**DOCUMENT TEXT:**
>>>>>

Downscaling 4:2:0 4K to 4:4:4 1080p. Let's discuss-

[Guest Ebrahim Saadawi]

We've heard some pretty reasonable statements from all over the internet confirming that 4k when downscaled yields in 4:4:4 1080p. And even 8 bit downscaling to 10 bit.

The rumor (information) out there now is 4K 4:2:0 8bit equalls 1080p 4:4:4 10bit

So, how true is that? I want to hear some of you experts discuss this.

Are there articles, proves, tests done you can direct me to (haven't found any) or is this just theorizing?

If that is true, what would 4K 4:4:4 footage downscaled to 1080p give us?

Will shooting 4K finally solve the nasty 8bit banding and limited color range we've been suffering from?

[Appleidiot]

I'm certainly no expert, but maybe, when you export out of say FCPX to ProRes, ProRes is 422 10 bit. But, that would not be a true 422 10bit file. There's no way of manufacturing a higher color space, you could down sample a recorded 422 10bit file, which I wouldn't imagine anyone doing, but the opposite, I don't see how.

[Andrew Reid]

The idea is to oversample from the 4K, so you build better quality pixel data from 4x the data available in a normal 1080p stream.

 

I think it needs special software to do, and yes some transcoding to ProRes 10bit 4444.

 

But even with a basic downscale in Premiere or FCPX you are smoothing out any 4:2:0 artefacts in the 4K like aliasing on brightly coloured red, blue or green edges for example.

 

4K is like a big pipe from the sensor to the card.

[Joachim Heden]

Using error diffusion dithering, it is mathematically true that 8bits oversampled by a factor of 2 (4K) can contain the same information as 10bits downscaled to the intended resolution (2K/1080).

 

http://en.wikipedia.org/wiki/Error_diffusion

 

But, the codec must do just that, employ error diffusion dithering and do it correcty.

 

Somebody needs to dig up a whitpaper on the codec.

 

Joachim

[HurtinMinorKey]

Here's a proof by counter example for why it is not always possible to interpolate the extra bit depth from more pixels of information.

 

Imagine 4 pixels of digital information. Imagine the actual analog information (let's just use an arbitrary measure of brightness) is:

 

(1.1) (1.2) (1.3 ) (1.4), so it's a smooth gradient of increasing brightness. 

 

Now assume that 8-bit maps everything less than 1.5 to 1, but 10-bit will map more precisely, so that anything less than 1.25 is mapped to 1, but everything above 1.25 is mapped to 1.5. 

 

So after analog to digital conversion, our 8 bit info is stored as

 

(1) (1) (1) (1)

 

and our 10 bit info is stored as

 

(1) (1) (1.5) (1.5)

 

Now let's assume that we only have half the pixels from the 10 bit version:

 

(1) (1.5)

 

In this simple example, you can see how no amount of subsampling will resurrect the contrast information that is lost in the 8bit conversion. 

 

Does this make sense?

[Andrew Reid]

So bit depth stays around 8bit but sampling is indeed 4:4:4 after conversion?

<<<<<

**A block of data:**

>>>>>

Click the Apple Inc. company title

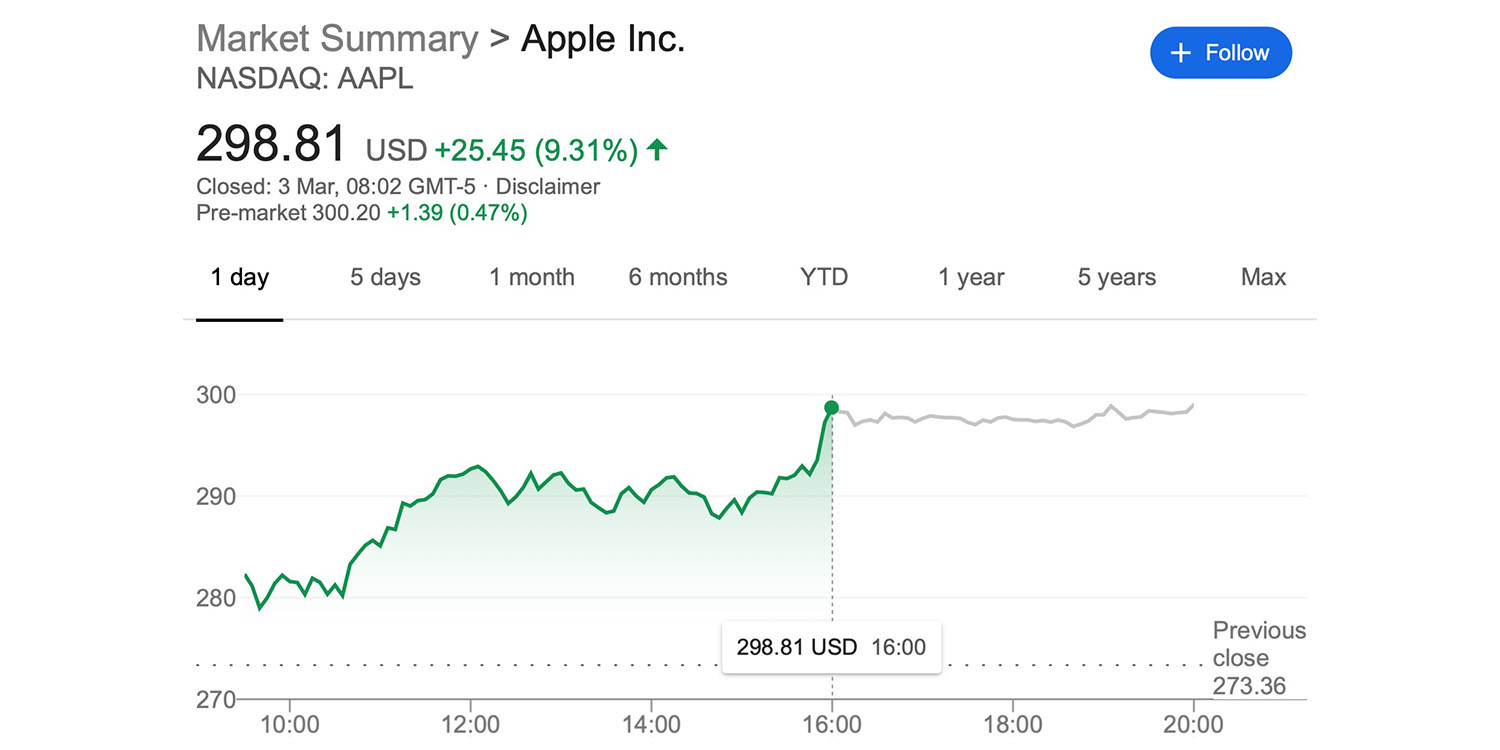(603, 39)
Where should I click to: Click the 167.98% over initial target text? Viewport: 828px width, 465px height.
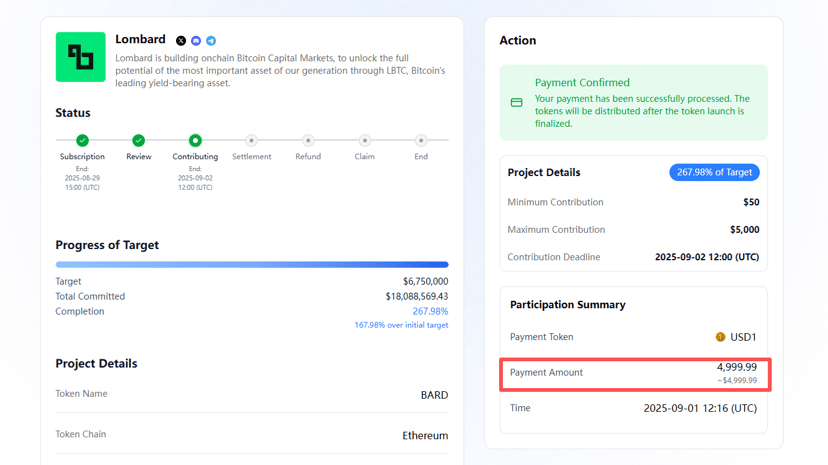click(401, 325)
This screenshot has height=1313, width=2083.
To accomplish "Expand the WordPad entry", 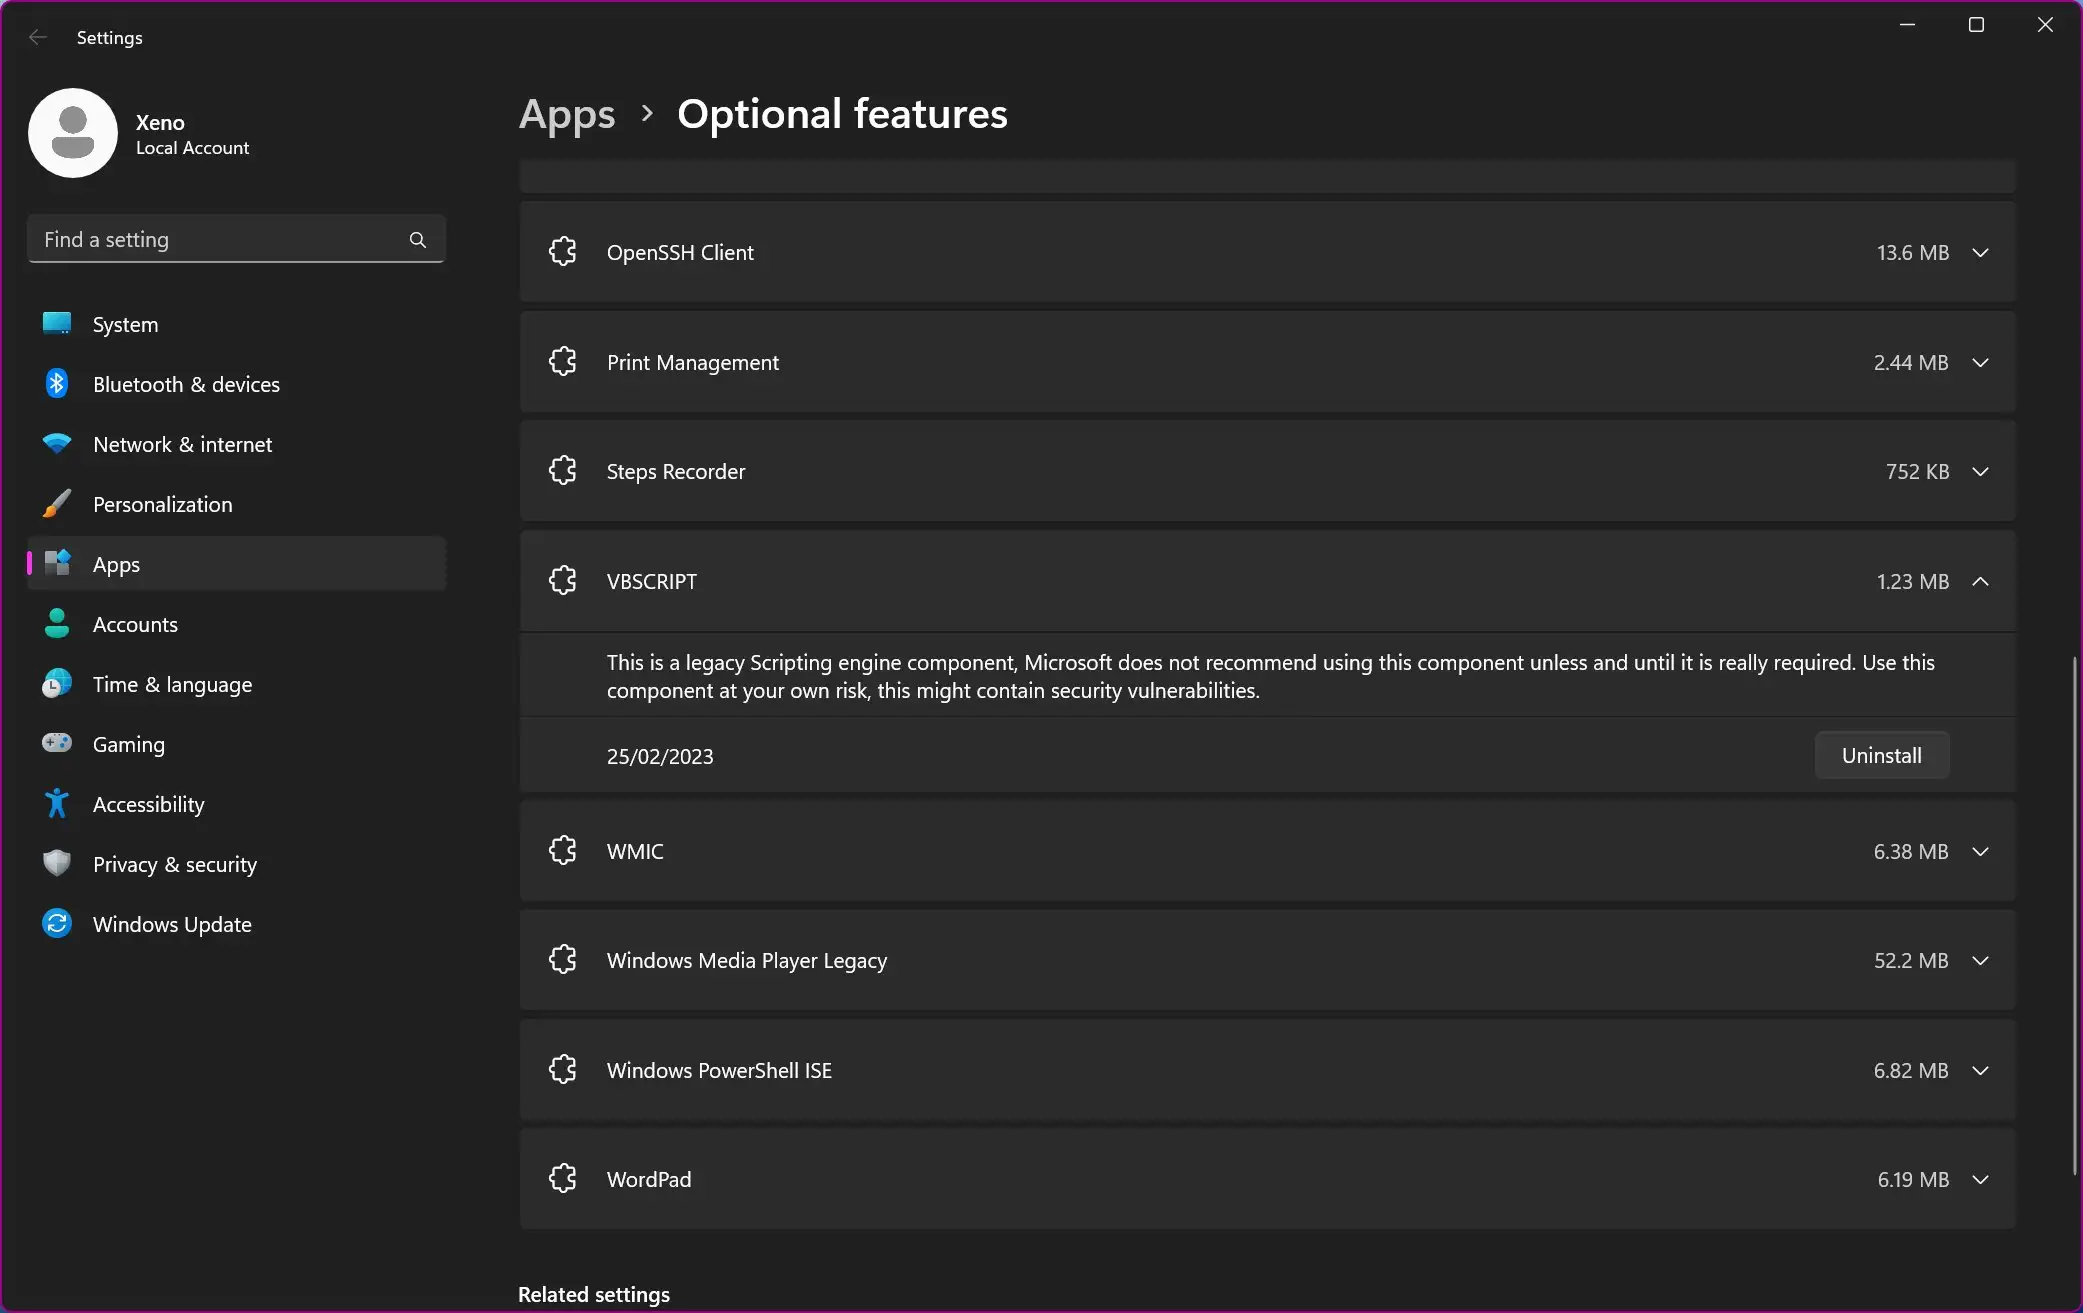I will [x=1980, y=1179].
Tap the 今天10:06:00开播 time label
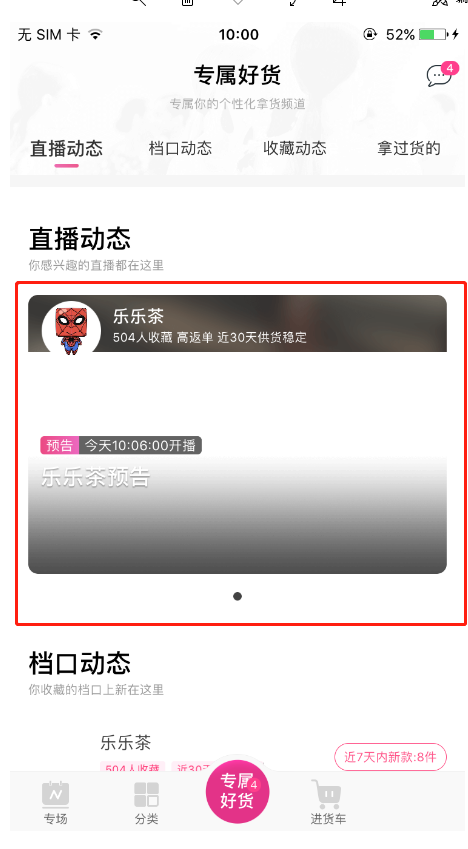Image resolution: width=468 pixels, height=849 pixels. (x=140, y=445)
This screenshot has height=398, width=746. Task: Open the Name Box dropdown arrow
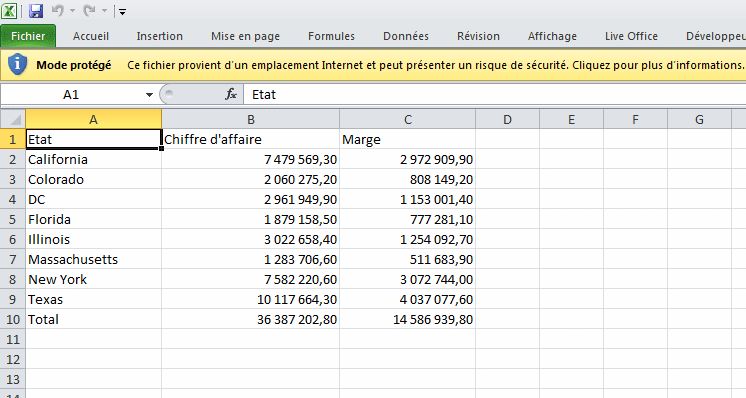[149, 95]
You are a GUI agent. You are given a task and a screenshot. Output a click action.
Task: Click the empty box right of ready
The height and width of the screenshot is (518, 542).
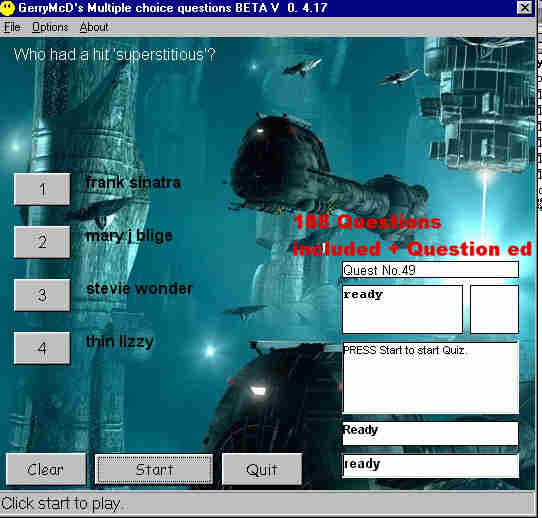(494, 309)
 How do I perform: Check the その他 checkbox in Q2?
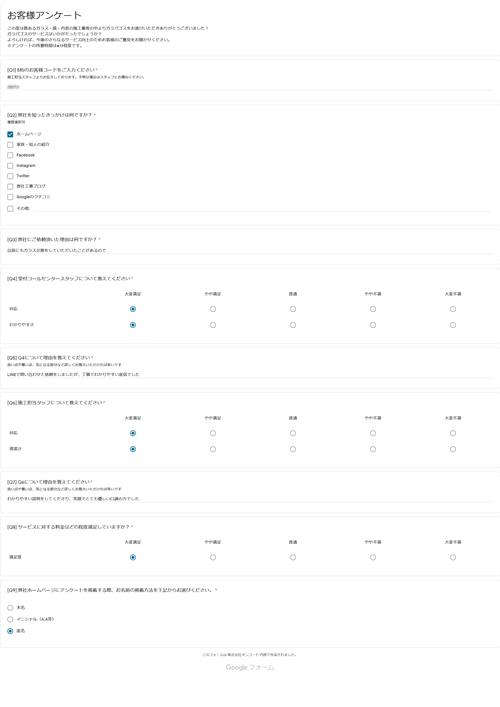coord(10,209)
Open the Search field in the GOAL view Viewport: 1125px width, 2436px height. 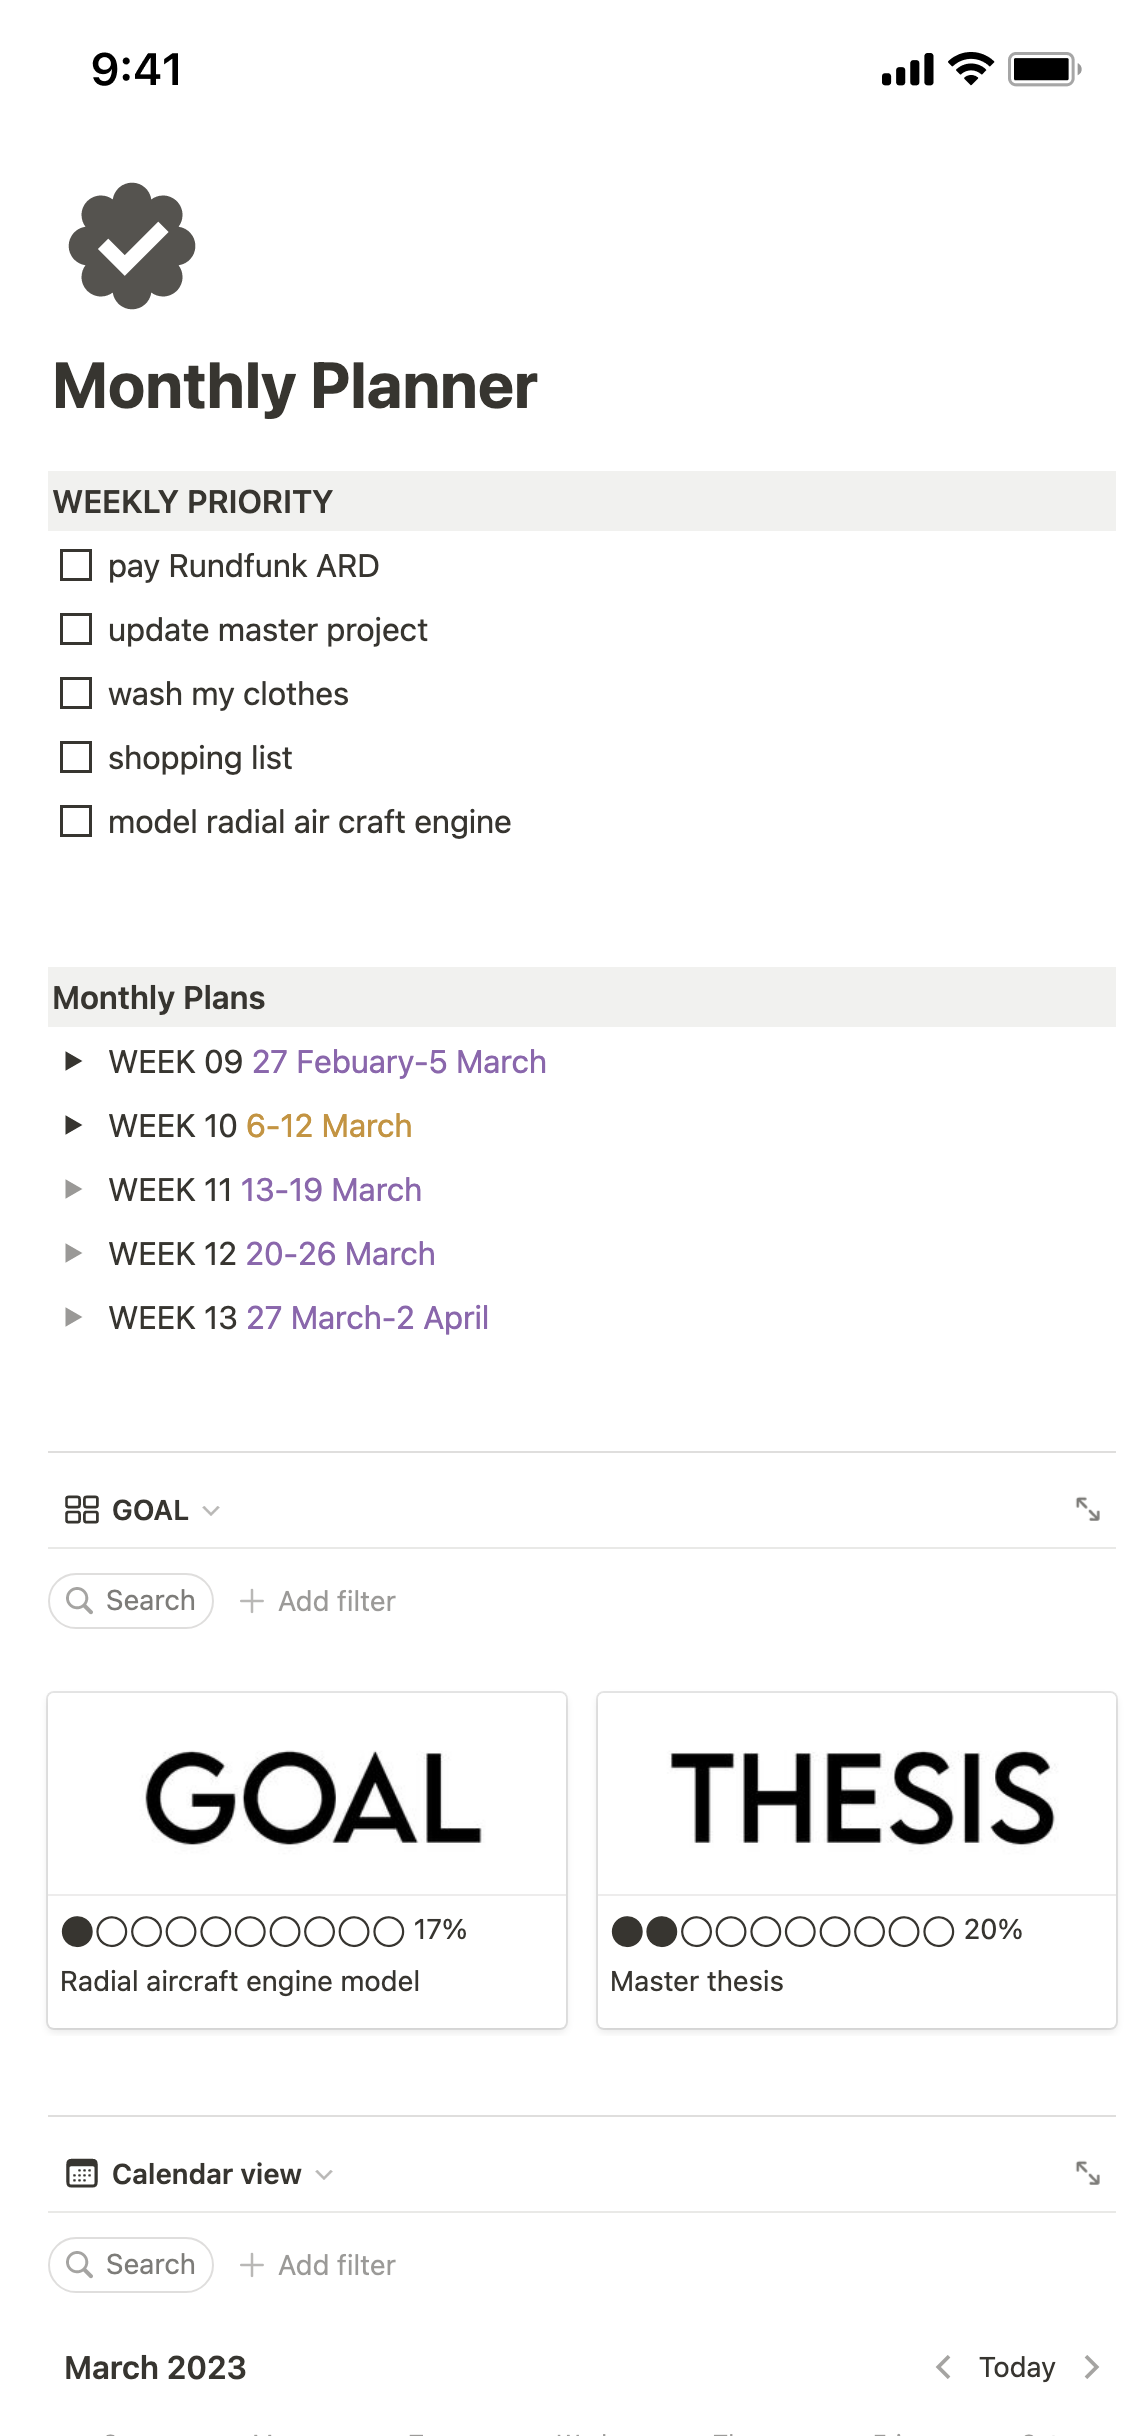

<<<<<

Copy out the downscaling thread starting with "Using error diffusion" and going on through "intended resolution (2K/1080).", switching "error diffusion dithering" for "ordered dithering". The items play no part here.

Using ordered dithering, it is mathematically true that 8bits oversampled by a factor of 2 (4K) can contain the same information as 10bits downscaled to the intended resolution (2K/1080).